Birmingham was the equal to Brighton in hostilities to Anglo Catholics
from the Church Association, a radical group of Protestants, who had
unlimited funds to mount prosecutions. The Church Association sort to
separate Priests from their congregations by registering its members in
these parishes, so as to become “aggrieved parishioners” and therefore
the clergy could be prosecuted under the new PWR Act. In one parish in
the north of England they resorted to bribing parishioners to speak out
against their priest, in one instance a churchwarden was offered £10,000
to give evidence, (a fortune in the Victorian era) [19] [20]. The Church
Association was essentially aggressive. Its avowed object was ‘to uphold
the Principles and Order of the United Church of England and Ireland’,
which meant, in practice, fighting Ritualism by legal action wherever it
occurred in the Country.
The Church Association earned the nickname,
given by Bishop Magee (a non-ritualist Bishop and future Archbishop of
York) as the ‘Persecution Company Limited’, because they employed
special agents to seek out ritualist priest, [21], while many other
opponents of The Church Association simply labelled it as, ‘ The Church
Ass’ [22].
In London, the situation was no better. Fr. Lowder, the founder of the
Society of the Holy Cross, was threatened with prosecution under the
Public Worship Regulation Act but escaped legal action by the
intervention of the Archbishop of Canterbury who feared the consequences
of such a high profile Anglo-Catholic being put on trial.

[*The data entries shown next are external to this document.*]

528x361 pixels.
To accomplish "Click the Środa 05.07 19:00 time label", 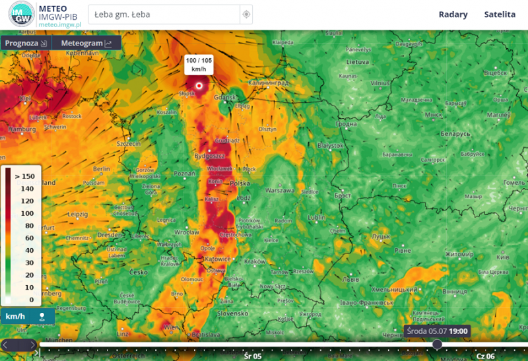I will 436,331.
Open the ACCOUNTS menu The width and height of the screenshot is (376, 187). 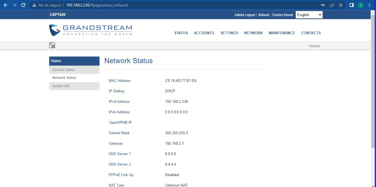(204, 33)
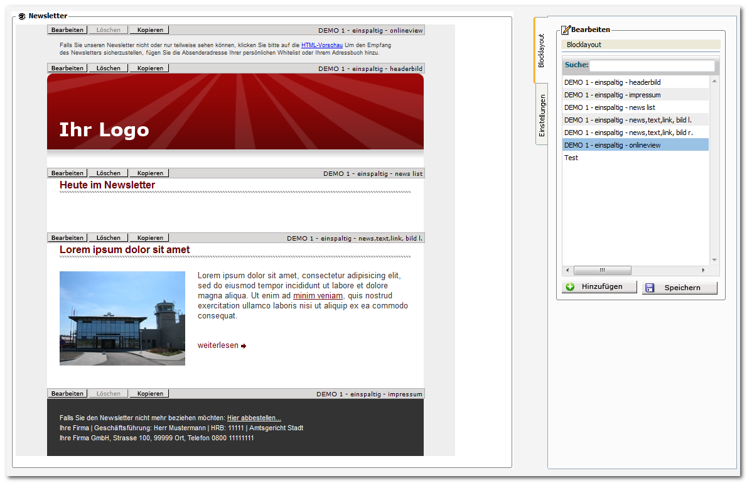Open the Blocklayout vertical tab
Viewport: 747px width, 483px height.
541,50
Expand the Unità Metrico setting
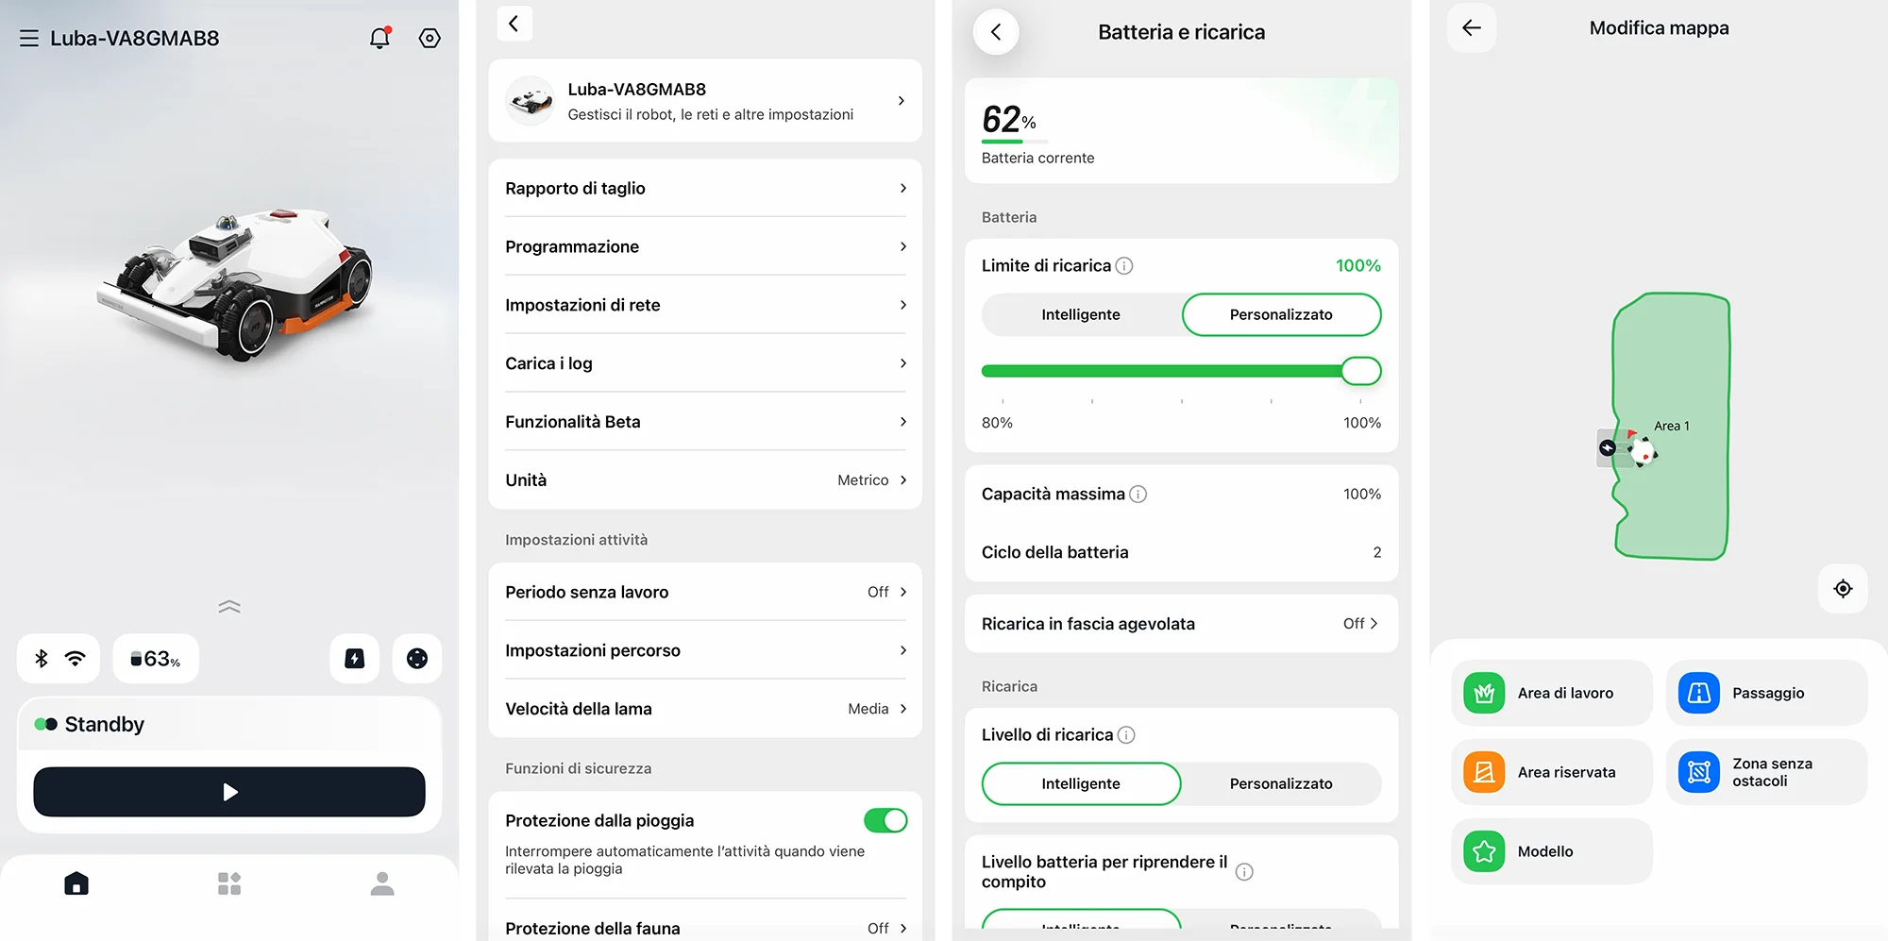The height and width of the screenshot is (941, 1888). pos(705,480)
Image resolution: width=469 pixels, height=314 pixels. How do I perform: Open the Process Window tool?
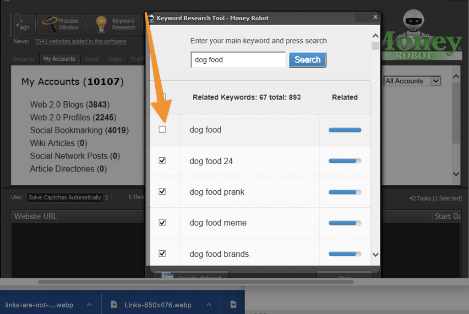(60, 24)
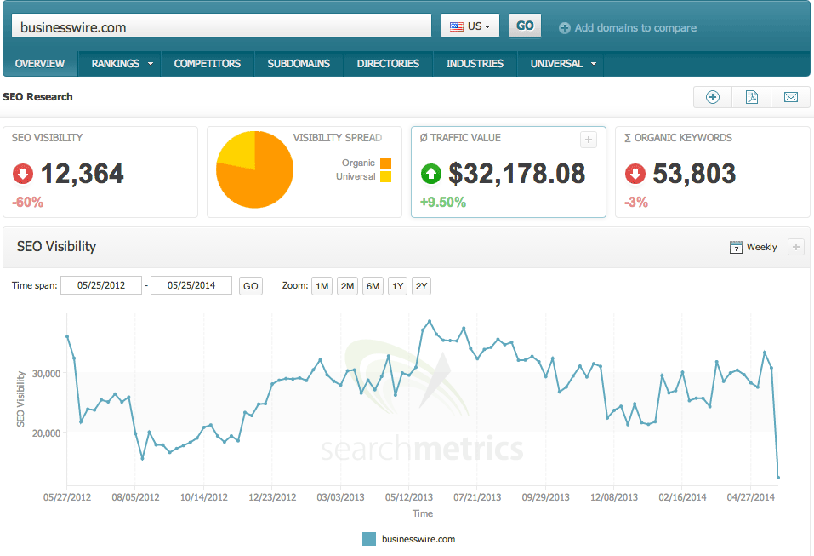Select the Organic orange color swatch
Screen dimensions: 814x556
(385, 163)
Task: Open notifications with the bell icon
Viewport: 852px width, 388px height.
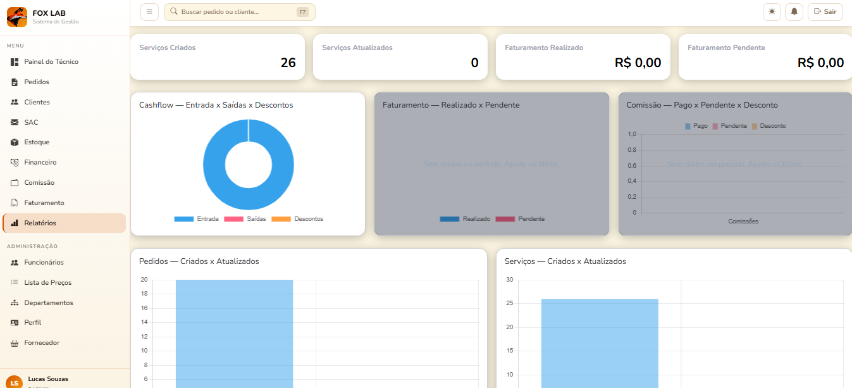Action: point(794,12)
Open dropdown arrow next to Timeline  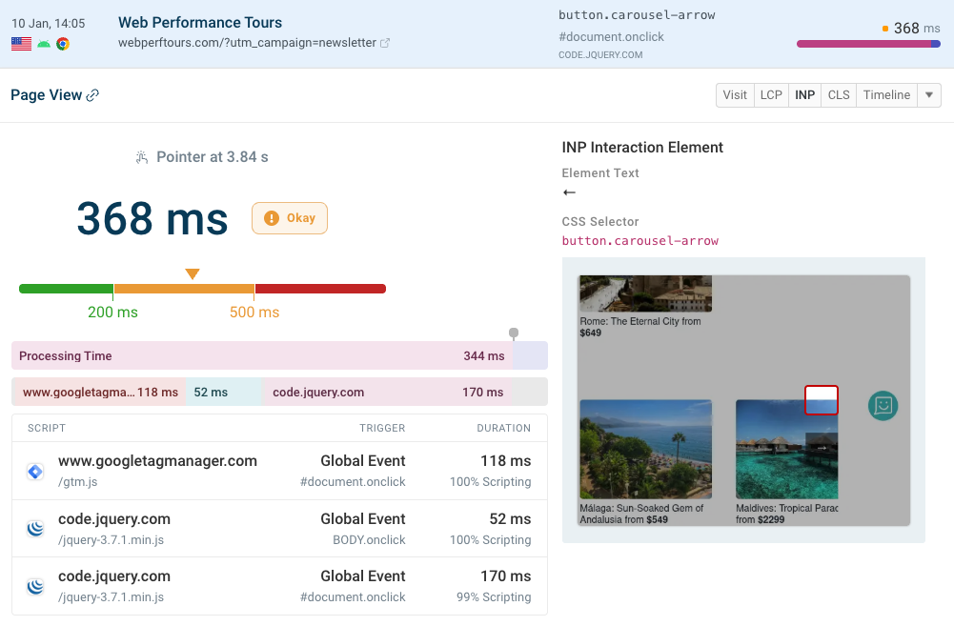click(929, 95)
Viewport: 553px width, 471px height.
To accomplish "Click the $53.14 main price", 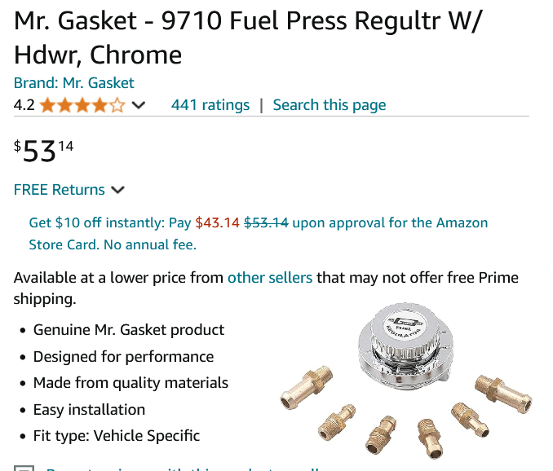I will [44, 151].
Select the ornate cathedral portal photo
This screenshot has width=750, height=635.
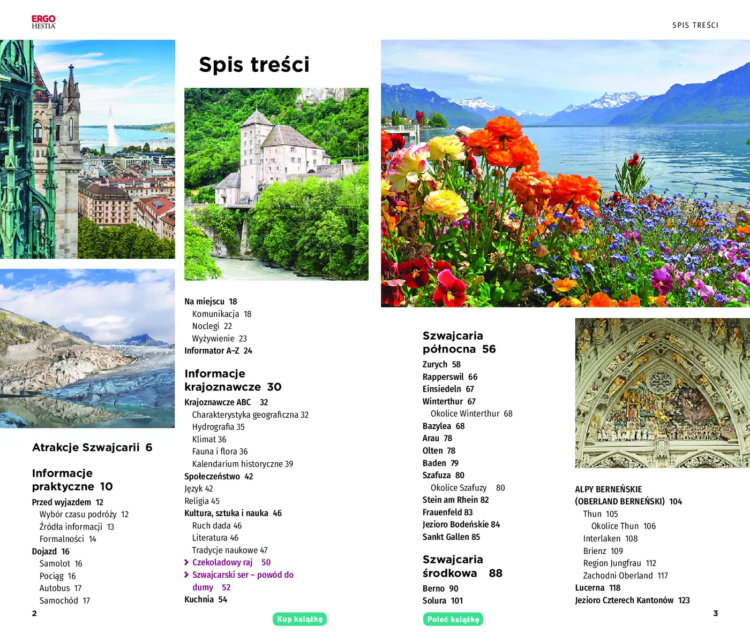[662, 393]
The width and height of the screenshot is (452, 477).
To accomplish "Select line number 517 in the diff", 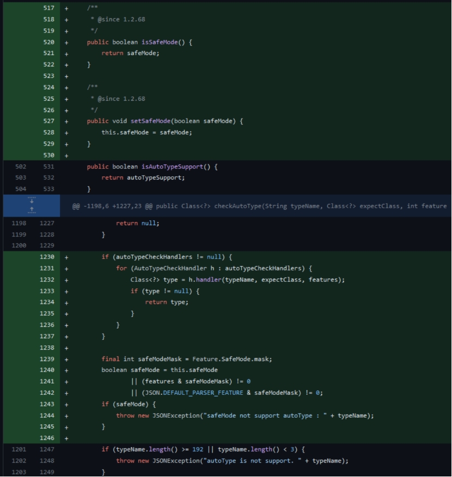I will [49, 8].
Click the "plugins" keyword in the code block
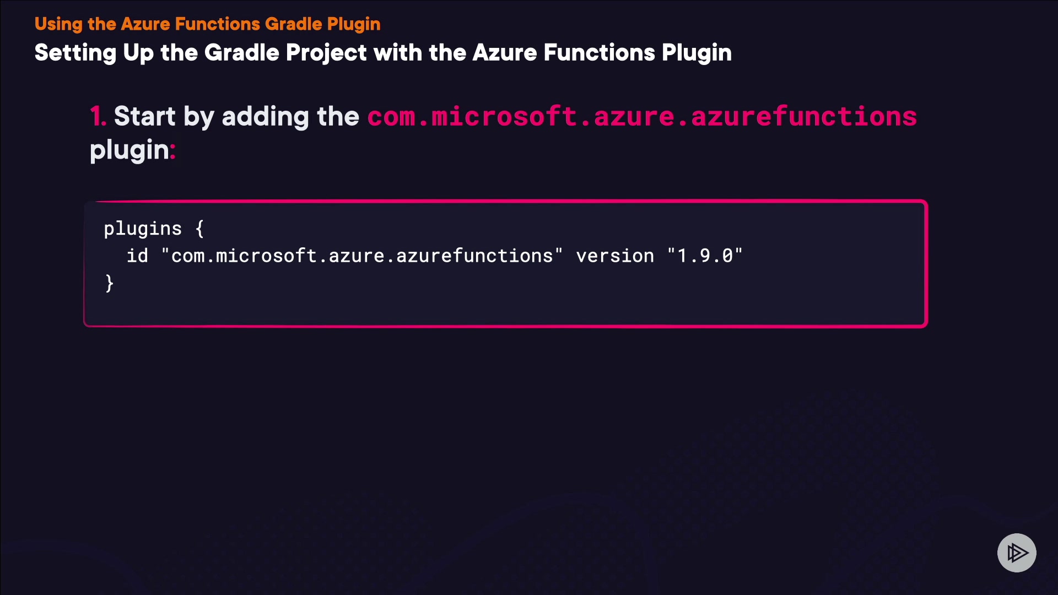The image size is (1058, 595). point(143,228)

On the 1st August 1880, Fr. Richard Enraght was invited to London to
preach at the Church of St Peter’s, London Docks, by Fr. Charles Fuge
Lowder, for High Celebration to mark the 4th anniversary of The Church
of England Working Men’s Society. Sadly this was the last major service
at St. Peters that Fr. Lowder would attend, as he died a few weeks later
while on holiday for health reasons in Austria [23].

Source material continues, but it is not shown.